**EXTRACTED RECORDS**
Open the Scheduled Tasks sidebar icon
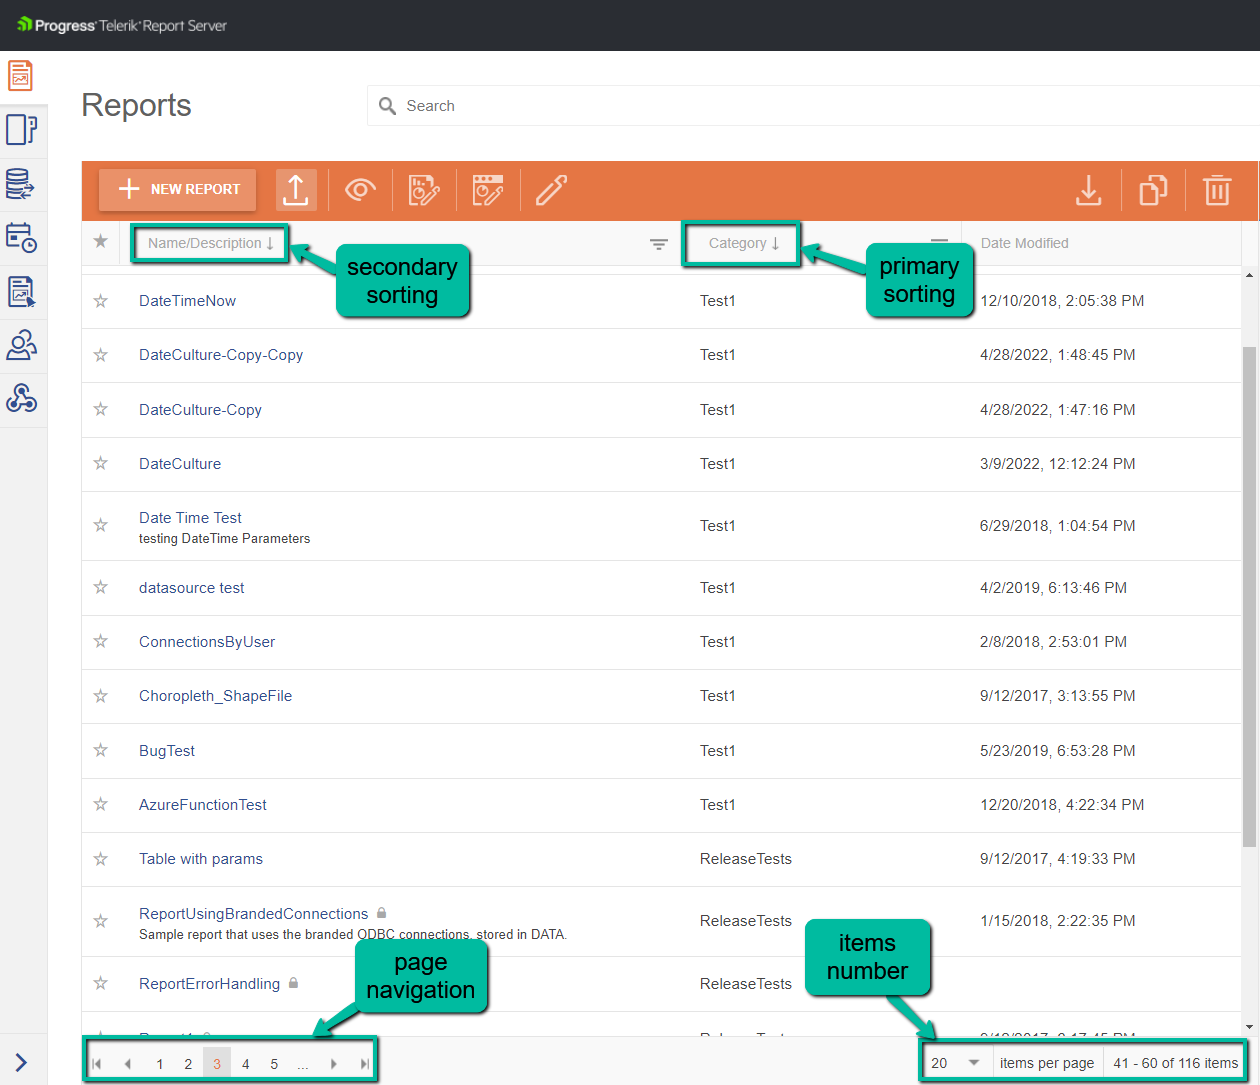This screenshot has height=1085, width=1260. tap(22, 237)
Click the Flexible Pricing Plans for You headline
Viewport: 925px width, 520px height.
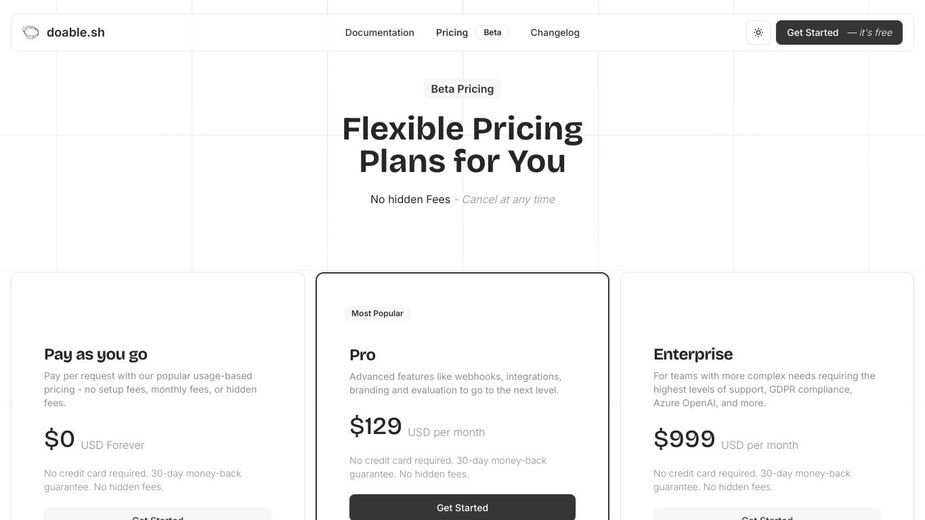point(462,145)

**EXERCISE OBJECTIVE**
Leaving the pictures aside, give back all the records exactly as they are.

**RESPONSE AREA**
Open the Scheduled Tasks sidebar icon
This screenshot has height=1085, width=1260. tap(22, 237)
Click the Flexible Pricing Plans for You headline
Viewport: 925px width, 520px height.
point(462,145)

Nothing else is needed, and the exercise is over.